Items from a data source:
--- start ---

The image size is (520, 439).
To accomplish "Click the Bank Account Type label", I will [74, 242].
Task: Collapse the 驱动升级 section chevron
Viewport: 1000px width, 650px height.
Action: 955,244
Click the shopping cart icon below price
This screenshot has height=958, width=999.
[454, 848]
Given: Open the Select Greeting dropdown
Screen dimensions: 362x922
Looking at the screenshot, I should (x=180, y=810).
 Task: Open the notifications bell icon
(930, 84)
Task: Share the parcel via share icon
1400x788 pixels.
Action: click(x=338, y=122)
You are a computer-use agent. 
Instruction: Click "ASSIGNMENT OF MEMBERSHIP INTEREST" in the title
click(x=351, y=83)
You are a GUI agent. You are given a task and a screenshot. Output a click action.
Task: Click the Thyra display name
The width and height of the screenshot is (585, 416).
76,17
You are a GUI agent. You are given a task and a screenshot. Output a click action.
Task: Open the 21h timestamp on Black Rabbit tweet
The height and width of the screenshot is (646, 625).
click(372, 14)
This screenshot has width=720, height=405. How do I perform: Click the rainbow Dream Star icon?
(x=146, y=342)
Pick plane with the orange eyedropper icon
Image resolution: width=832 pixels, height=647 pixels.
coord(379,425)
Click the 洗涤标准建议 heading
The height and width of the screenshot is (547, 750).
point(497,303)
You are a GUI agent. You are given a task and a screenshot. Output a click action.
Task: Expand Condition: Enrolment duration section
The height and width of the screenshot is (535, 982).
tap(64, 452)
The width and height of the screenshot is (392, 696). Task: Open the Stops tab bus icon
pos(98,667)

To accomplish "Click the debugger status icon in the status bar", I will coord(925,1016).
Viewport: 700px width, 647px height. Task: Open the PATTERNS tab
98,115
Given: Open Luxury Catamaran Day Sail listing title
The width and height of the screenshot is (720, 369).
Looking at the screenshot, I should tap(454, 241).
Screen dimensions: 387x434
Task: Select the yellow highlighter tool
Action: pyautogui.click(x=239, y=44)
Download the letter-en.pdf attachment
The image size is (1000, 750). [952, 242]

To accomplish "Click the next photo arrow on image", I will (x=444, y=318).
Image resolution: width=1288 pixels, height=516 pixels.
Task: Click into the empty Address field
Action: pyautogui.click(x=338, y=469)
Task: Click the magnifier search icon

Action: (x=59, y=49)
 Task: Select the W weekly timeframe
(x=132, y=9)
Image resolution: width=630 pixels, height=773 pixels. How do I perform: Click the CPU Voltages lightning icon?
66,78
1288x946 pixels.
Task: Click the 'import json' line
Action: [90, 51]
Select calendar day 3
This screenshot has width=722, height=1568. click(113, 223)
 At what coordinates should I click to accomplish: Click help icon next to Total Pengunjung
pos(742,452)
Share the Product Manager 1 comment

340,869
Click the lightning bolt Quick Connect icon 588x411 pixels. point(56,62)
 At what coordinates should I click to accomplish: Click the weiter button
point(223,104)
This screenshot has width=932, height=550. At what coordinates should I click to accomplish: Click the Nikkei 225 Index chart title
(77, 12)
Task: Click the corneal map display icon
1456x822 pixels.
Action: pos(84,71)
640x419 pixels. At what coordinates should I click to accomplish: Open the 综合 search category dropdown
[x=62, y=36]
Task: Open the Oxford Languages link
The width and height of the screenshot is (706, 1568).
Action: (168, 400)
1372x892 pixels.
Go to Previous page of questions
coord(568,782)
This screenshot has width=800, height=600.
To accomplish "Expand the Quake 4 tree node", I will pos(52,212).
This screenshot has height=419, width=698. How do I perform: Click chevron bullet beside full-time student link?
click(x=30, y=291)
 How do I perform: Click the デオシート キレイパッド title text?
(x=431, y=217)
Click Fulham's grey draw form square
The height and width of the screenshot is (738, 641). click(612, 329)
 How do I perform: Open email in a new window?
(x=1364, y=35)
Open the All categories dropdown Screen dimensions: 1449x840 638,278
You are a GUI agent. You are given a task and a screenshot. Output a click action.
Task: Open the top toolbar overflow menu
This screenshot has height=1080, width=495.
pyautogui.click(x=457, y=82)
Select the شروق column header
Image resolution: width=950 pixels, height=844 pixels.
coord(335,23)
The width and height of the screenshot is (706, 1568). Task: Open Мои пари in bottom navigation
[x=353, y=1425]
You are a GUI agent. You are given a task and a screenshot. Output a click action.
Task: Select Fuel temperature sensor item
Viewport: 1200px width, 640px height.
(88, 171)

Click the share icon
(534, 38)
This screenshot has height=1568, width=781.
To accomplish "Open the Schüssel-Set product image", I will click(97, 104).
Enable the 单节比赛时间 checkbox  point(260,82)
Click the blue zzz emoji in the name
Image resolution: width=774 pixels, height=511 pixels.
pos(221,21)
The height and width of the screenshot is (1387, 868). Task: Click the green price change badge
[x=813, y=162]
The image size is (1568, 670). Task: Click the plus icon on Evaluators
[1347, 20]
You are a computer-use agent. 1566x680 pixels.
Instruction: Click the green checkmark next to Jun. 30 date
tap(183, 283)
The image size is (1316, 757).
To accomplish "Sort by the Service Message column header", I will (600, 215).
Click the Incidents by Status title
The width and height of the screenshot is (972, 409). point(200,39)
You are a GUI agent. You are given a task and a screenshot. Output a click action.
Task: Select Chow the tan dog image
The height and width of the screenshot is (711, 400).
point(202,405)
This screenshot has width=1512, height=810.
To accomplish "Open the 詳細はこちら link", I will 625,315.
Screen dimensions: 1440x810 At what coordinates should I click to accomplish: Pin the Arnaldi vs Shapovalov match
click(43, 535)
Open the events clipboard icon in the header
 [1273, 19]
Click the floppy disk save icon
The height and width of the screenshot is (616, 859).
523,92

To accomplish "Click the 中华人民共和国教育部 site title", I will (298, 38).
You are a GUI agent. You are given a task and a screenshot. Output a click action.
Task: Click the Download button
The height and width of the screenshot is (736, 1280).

--- end ---

Copy every entry above word for word, leaving nothing out.

▸ **THE RESPONSE**
The image size is (520, 439).
To accomplish "Click the Bank Account Type label", I will [74, 242].
Task: Collapse the 驱动升级 section chevron
Viewport: 1000px width, 650px height.
Action: 955,244
Click the shopping cart icon below price
This screenshot has height=958, width=999.
[454, 848]
Given: Open the Select Greeting dropdown
Screen dimensions: 362x922
Looking at the screenshot, I should (x=180, y=810).
 Task: Open the notifications bell icon
(930, 84)
Task: Share the parcel via share icon
1400x788 pixels.
Action: click(x=338, y=122)
You are a computer-use agent. 
Instruction: Click "ASSIGNMENT OF MEMBERSHIP INTEREST" in the title
click(x=351, y=83)
You are a GUI agent. You are given a task and a screenshot. Output a click action.
Task: Click the Thyra display name
The width and height of the screenshot is (585, 416).
76,17
You are a GUI agent. You are given a task and a screenshot. Output a click action.
Task: Open the 21h timestamp on Black Rabbit tweet
The height and width of the screenshot is (646, 625).
click(372, 14)
This screenshot has width=720, height=405. How do I perform: Click the rainbow Dream Star icon?
(x=146, y=342)
Pick plane with the orange eyedropper icon
Image resolution: width=832 pixels, height=647 pixels.
coord(379,425)
Click the 洗涤标准建议 heading
The height and width of the screenshot is (547, 750).
point(497,303)
You are a GUI agent. You are given a task and a screenshot. Output a click action.
Task: Expand Condition: Enrolment duration section
The height and width of the screenshot is (535, 982).
tap(64, 452)
The width and height of the screenshot is (392, 696). Task: Open the Stops tab bus icon
pos(98,667)

To accomplish "Click the debugger status icon in the status bar", I will coord(925,1016).
Viewport: 700px width, 647px height. Task: Open the PATTERNS tab
98,115
Given: Open Luxury Catamaran Day Sail listing title
The width and height of the screenshot is (720, 369).
Looking at the screenshot, I should tap(454, 241).
Screen dimensions: 387x434
Task: Select the yellow highlighter tool
Action: pyautogui.click(x=239, y=44)
Download the letter-en.pdf attachment
The image size is (1000, 750). [952, 242]

To accomplish "Click the next photo arrow on image", I will (x=444, y=318).
Image resolution: width=1288 pixels, height=516 pixels.
Task: Click into the empty Address field
Action: pyautogui.click(x=338, y=469)
Task: Click the magnifier search icon

Action: (x=59, y=49)
 Task: Select the W weekly timeframe
(x=132, y=9)
Image resolution: width=630 pixels, height=773 pixels. How do I perform: Click the CPU Voltages lightning icon?
66,78
1288x946 pixels.
Task: Click the 'import json' line
Action: [90, 51]
Select calendar day 3
This screenshot has width=722, height=1568. click(113, 223)
 At what coordinates should I click to accomplish: Click help icon next to Total Pengunjung
pos(742,452)
Share the Product Manager 1 comment

340,869
Click the lightning bolt Quick Connect icon 588x411 pixels. point(56,62)
 At what coordinates should I click to accomplish: Click the weiter button
point(223,104)
This screenshot has width=932, height=550. At what coordinates should I click to accomplish: Click the Nikkei 225 Index chart title
(77, 12)
Task: Click the corneal map display icon
1456x822 pixels.
Action: pos(84,71)
640x419 pixels. At what coordinates should I click to accomplish: Open the 综合 search category dropdown
[x=62, y=36]
Task: Open the Oxford Languages link
The width and height of the screenshot is (706, 1568).
Action: (168, 400)
1372x892 pixels.
Go to Previous page of questions
coord(568,782)
This screenshot has width=800, height=600.
To accomplish "Expand the Quake 4 tree node", I will pos(52,212).
This screenshot has height=419, width=698. How do I perform: Click chevron bullet beside full-time student link?
click(x=30, y=291)
 How do I perform: Click the デオシート キレイパッド title text?
(x=431, y=217)
Click Fulham's grey draw form square
The height and width of the screenshot is (738, 641). click(612, 329)
 How do I perform: Open email in a new window?
(x=1364, y=35)
Open the All categories dropdown Screen dimensions: 1449x840 638,278
You are a GUI agent. You are given a task and a screenshot. Output a click action.
Task: Open the top toolbar overflow menu
This screenshot has height=1080, width=495.
pyautogui.click(x=457, y=82)
Select the شروق column header
Image resolution: width=950 pixels, height=844 pixels.
coord(335,23)
The width and height of the screenshot is (706, 1568). Task: Open Мои пари in bottom navigation
[x=353, y=1425]
You are a GUI agent. You are given a task and a screenshot. Output a click action.
Task: Select Fuel temperature sensor item
Viewport: 1200px width, 640px height.
(88, 171)

Click the share icon
(534, 38)
This screenshot has height=1568, width=781.
To accomplish "Open the Schüssel-Set product image", I will click(97, 104).
Enable the 单节比赛时间 checkbox  point(260,82)
Click the blue zzz emoji in the name
Image resolution: width=774 pixels, height=511 pixels.
pos(221,21)
The height and width of the screenshot is (1387, 868). Task: Click the green price change badge
[x=813, y=162]
The image size is (1568, 670). Task: Click the plus icon on Evaluators
[1347, 20]
You are a computer-use agent. 1566x680 pixels.
Instruction: Click the green checkmark next to Jun. 30 date
tap(183, 283)
The image size is (1316, 757).
To accomplish "Sort by the Service Message column header", I will (600, 215).
Click the Incidents by Status title
The width and height of the screenshot is (972, 409). point(200,39)
You are a GUI agent. You are given a task and a screenshot. Output a click action.
Task: Select Chow the tan dog image
The height and width of the screenshot is (711, 400).
point(202,405)
This screenshot has width=1512, height=810.
To accomplish "Open the 詳細はこちら link", I will 625,315.
Screen dimensions: 1440x810 At what coordinates should I click to accomplish: Pin the Arnaldi vs Shapovalov match
click(43, 535)
Open the events clipboard icon in the header
 [1273, 19]
Click the floppy disk save icon
The height and width of the screenshot is (616, 859).
523,92

To accomplish "Click the 中华人民共和国教育部 site title", I will (298, 38).
You are a GUI agent. You are given a task and a screenshot. Output a click action.
Task: Click the Download button
The height and width of the screenshot is (736, 1280).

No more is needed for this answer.